How do I create a nested table from a data.frame, which have already been summarized? By nested I mean that the table has headers and subheaders.
My input data looks like this:
library(ggplot2)
library(reshape2)
df <- ggplot2::diamonds
count(df, cut,color) %>% mutate(
n = n,
pct = round(n / sum(n),2) ) %>% reshape2::melt() -> df2
head(df2 )
> head(df2 )
cut color variable value
1 Fair D n 163
2 Fair E n 224
3 Fair F n 312
4 Fair G n 314
5 Fair H n 303
6 Fair I n 175
I would like to have something this:
Color
D E F G H I J
cut n pct n pct n pct n pct n pct n pct n pct
Fair 163 0.10 224 0.14 312 0.19 314 0.20 303 0.19 175 0.11 119 0.07
Good 662 0.13 933 0.19 909 0.19 871 0.18 702 0.14 522 0.11 307 0.06
Very Good 1513 0.13 2400 0.20 2164 0.18 2299 0.19 1824 0.15 1204 0.10 678 0.06
Premium 1603 0.12 2337 0.17 2331 0.17 2924 0.21 2360 0.17 1428 0.10 808 0.06
Ideal 2834 0.13 3903 0.18 3826 0.18 4884 0.23 3115 0.14 2093 0.10 896 0.04
Below is an example of the closest I can get. The problem with this table below is that there is only one header. I would like 3 rows/headers: One which says the name of the variable: Color, one which lists the individual categories inside color, and one which lists type of summary (coming from df2$variable):
reshape2::dcast(df2, cut ~ color + variable , value.var = c("value") )

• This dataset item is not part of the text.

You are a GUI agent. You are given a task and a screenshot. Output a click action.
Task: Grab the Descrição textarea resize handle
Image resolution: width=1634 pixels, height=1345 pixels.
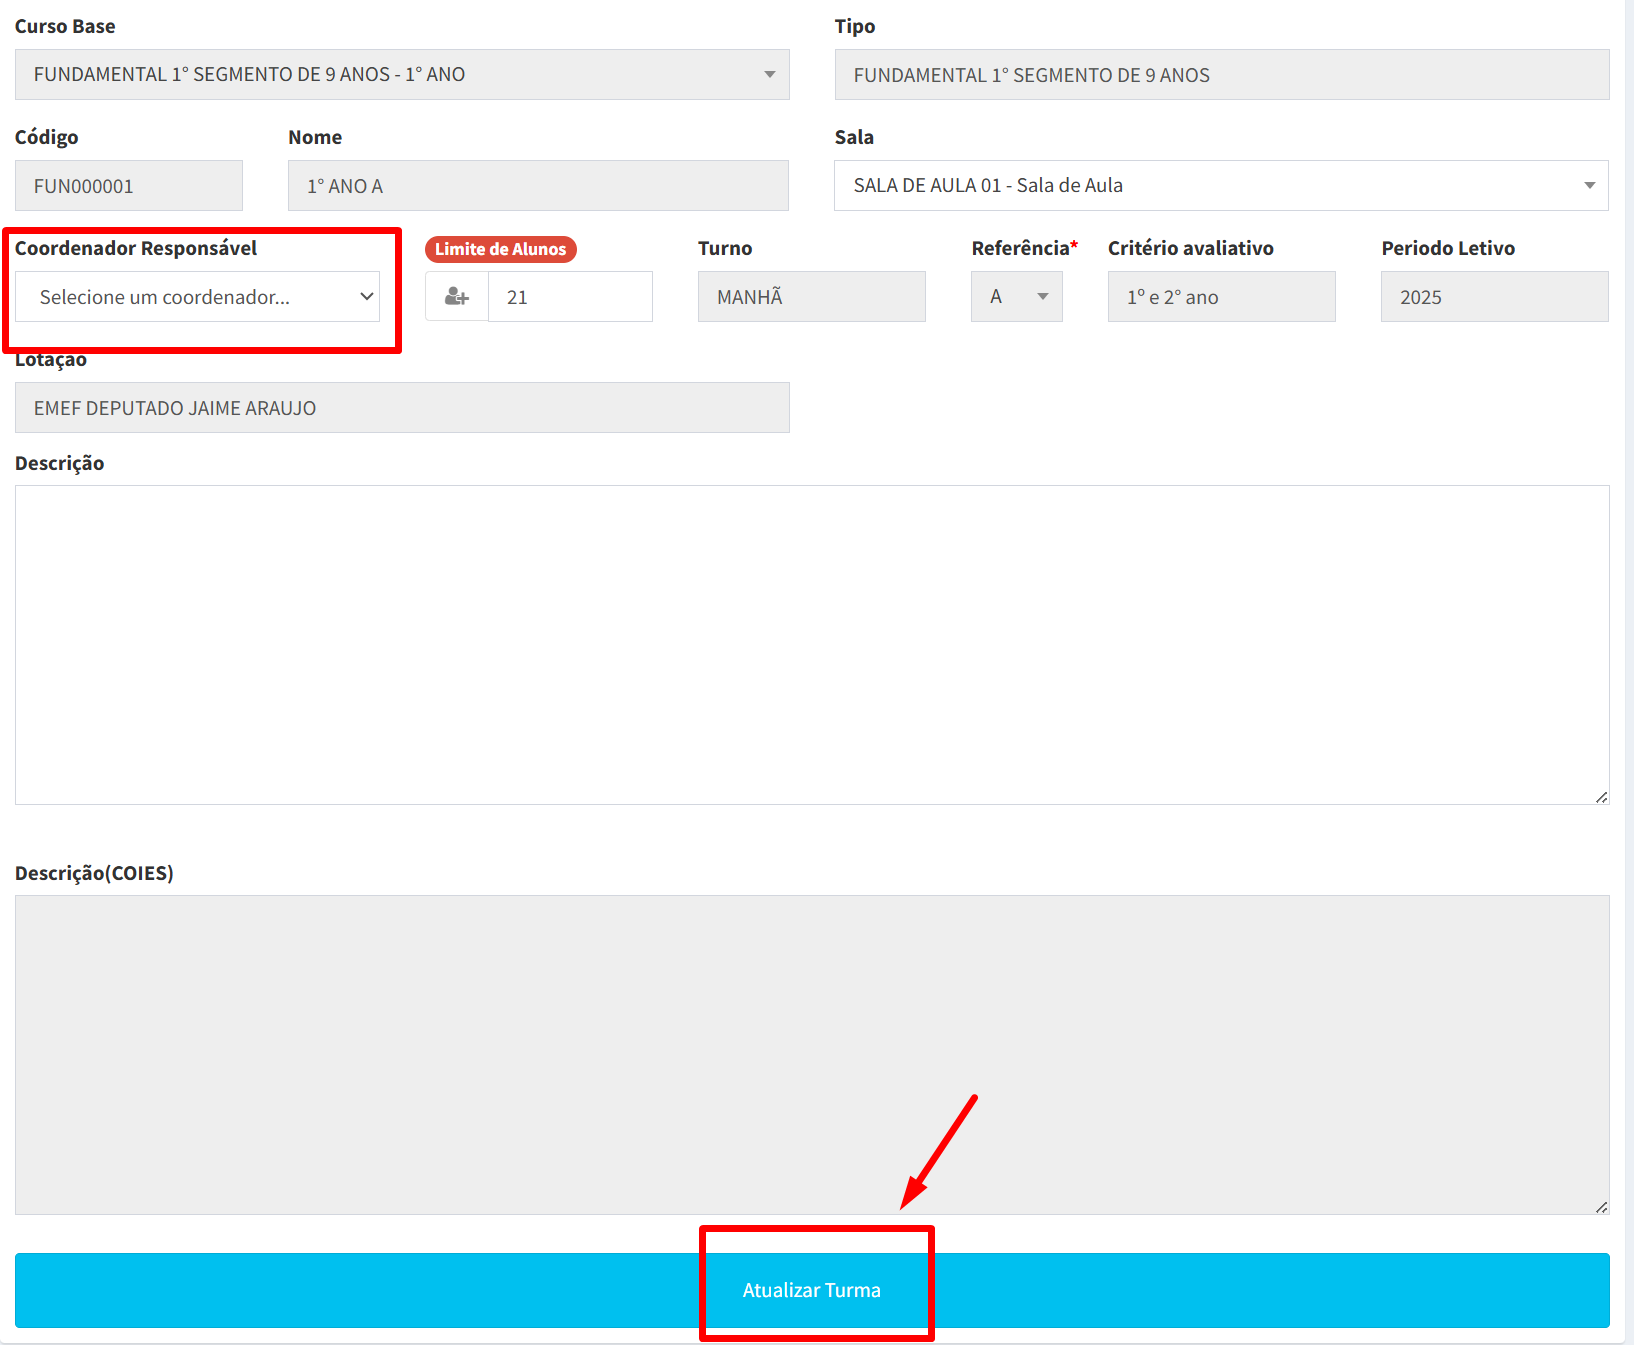1601,797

cut D_n D_pct E_n E_pct F_n F_pct G_n G_pct H_n H_pct I_n I_pct J_n J_pct
1 Fair 163 0.10 224 0.14 312 0.19 314 0.20 303 0.19 175 0.11 119 0.07
2 Good 662 0.13 933 0.19 909 0.19 871 0.18 702 0.14 522 0.11 307 0.06
3 Very Good 1513 0.13 2400 0.20 2164 0.18 2299 0.19 1824 0.15 1204 0.10 678 0.06
4 Premium 1603 0.12 2337 0.17 2331 0.17 2924 0.21 2360 0.17 1428 0.10 808 0.06
5 Ideal 2834 0.13 3903 0.18 3826 0.18 4884 0.23 3115 0.14 2093 0.10 896 0.04
I hope there is some function/package which can do this. I think it should be possible because the packages etable and tables, and the function ftable, can create the output I want, but not for pre-summarized data.
This link does what I need (I think), but I only have access to CRAN-packages on the server I use.